Why that one cup of coffee isn’t the problem
- Jorge Marten Groen
- Feb 25
- 3 min read

Caffeine doesn’t affect everyone the same way. While one person can fall asleep easily after an espresso, another may toss and turn for hours. That difference comes down to biology. How sensitive you are to caffeine depends on your metabolism, liver function, and genes.
The average half-life of caffeine is between five and seven hours, but for some people it can extend to nine or even ten hours. This means that a cup of coffee at 3 PM can still be noticeable in your body at 12 PM.

Je voelt dat meestal niet als ‘wakker’. Het is subtieler. Je zenuwstelsel blijft net iets te actief, alsof de motor nog draait, terwijl je al in bed ligt. En slaap houdt niet van een systeem dat half gas blijft geven.
Caffeine is in more products than you think
You usually don’t feel it as being ‘wide awake.’ It’s more subtle.

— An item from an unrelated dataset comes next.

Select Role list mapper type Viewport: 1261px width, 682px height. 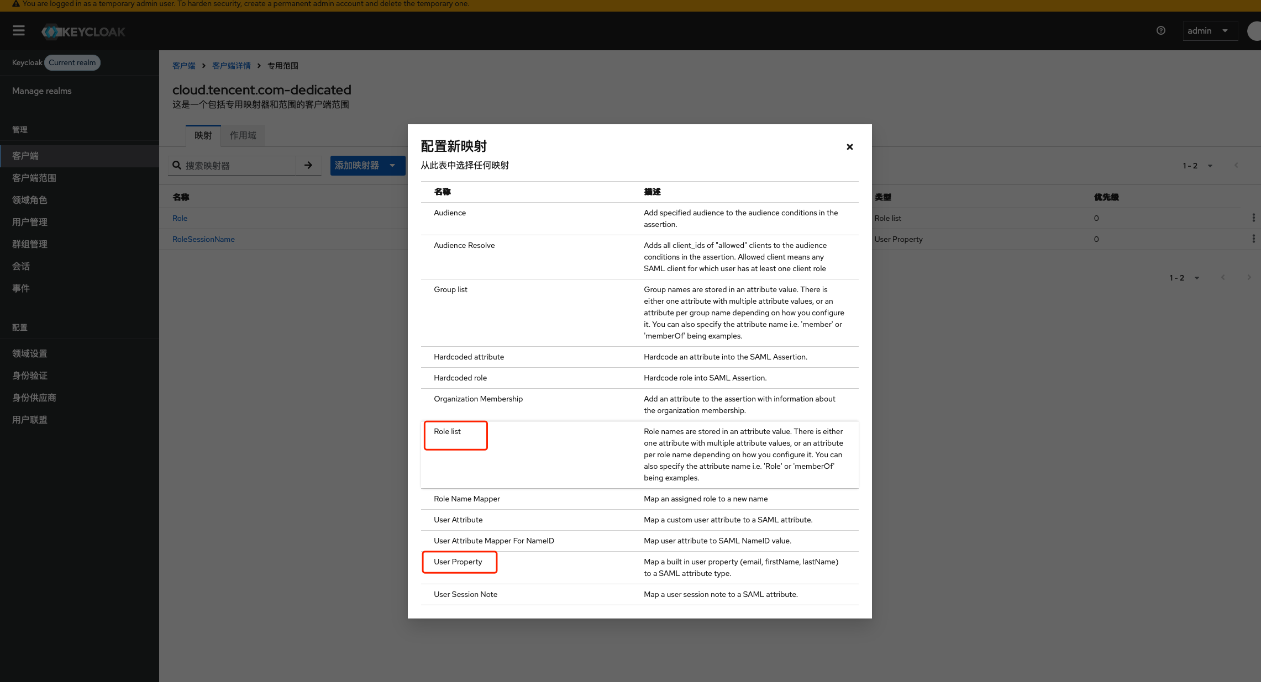pos(447,432)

Your nervous system stays just a bit too active, as if the engine is still running while you’re already in bed. And sleep doesn’t like a system that keeps running at half speed.
What makes caffeine sneaky is that it’s in more products than you realize. Many people only think of coffee, but tea, cola, energy drinks, chocolate, and even some workout supplements and painkillers also contain caffeine. Together, they can add up to a stack bigger than you expect—and that your body still has to deal with at night.
Below is an overview of products that contain (a lot of) caffeine, with examples and their estimated caffeine content. I’ve compared this to a standard cup of filter coffee (200 ml ≈ 90 mg of caffeine). For younger readers who can’t picture filter coffee: a café latte with one espresso (30 ml) contains about 63 mg of caffeine. If the latte has a double espresso, that can rise to around ±120 mg.
Product | Caffeine | = Number of cups of coffee |
Energy drinks | 80 – 180 mg | 1 - 2 |
Cola (normal) | 32 - 35 mg | 1/3 |
Fritz-Kola | 80 mg | 1 |
Black tea | 40 – 50 mg | 1/2 |
Green tea | 25 – 35 mg | 1/4 tot 1/3 |
Matcha | 60 - 70 mg | 0,6 tot 0,7 |
Dark chocolate (50 g) | 20 – 25 mg | 1/4 |
Milk chocolate (50 g) | 10 mg | 1/10 |
Tiramisu | 20 - 30 mg | 1/5 tot 1/3 |
Painkillers with cafeïne | 50 - 65 mg | 1/2 tot 2/3 |
Kombucha | 10 - 25 mg | 1/10 tot 1/4 |
1 gram guarana powder | 40 - 50 mg | 1/2 |
Mate-tea | 30 - 50 mg | 1/3 tot 1/2 |
Pre-workout supplement | 150 - 200 mg | 1,5 tot 2 |
Stacked caffeine can affect your sleep in several ways. Falling asleep may take longer, sleep can become lighter, and you might wake up before your alarm. It can also make racing thoughts faster and more intense, which doesn’t help with falling or staying asleep. An important insight here is that you can feel sleepy while also being overactivated. This feels like a restless body, rapid thoughts, and the sense of being exhausted but unable to switch off.
For healthy adults, a common safe upper limit is around 400 milligrams of caffeine per day. For poor sleepers, that limit is usually lower, as their nervous system is more sensitive to stimulation.
How much caffeine is right for you?
To find out what works for you, it helps to test out of curiosity. A simple way is to avoid all caffeine for seven days. During that week, track how quickly you fall asleep, how often you wake up, and how rested you feel. You can use a sleep diary for this—email me and I can send you one. Headaches or drowsiness in the first few days is normal.
After that week, start reintroducing caffeine. Begin with one cup in the early morning, for example around 8 AM. If that goes well, test a week later what happens if you have the same amount around early afternoon. Pay attention not just to whether you fall asleep, but to subtleties: how light your sleep is, how early you wake up, and how calm your mind feels. That pattern tells you more than any guideline ever will. You can track this in a sleep diary.
For many poor sleepers, caffeine is least disruptive when they stop eight to ten hours before bedtime, or when they limit it to the morning. The comfortable daily amount often falls between 100 and 150 milligrams. This isn’t a rule, but a common outcome.
Caffeine isn’t the enemy. By understanding how it accumulates and how your body responds, you can make room for rest without giving it all up.”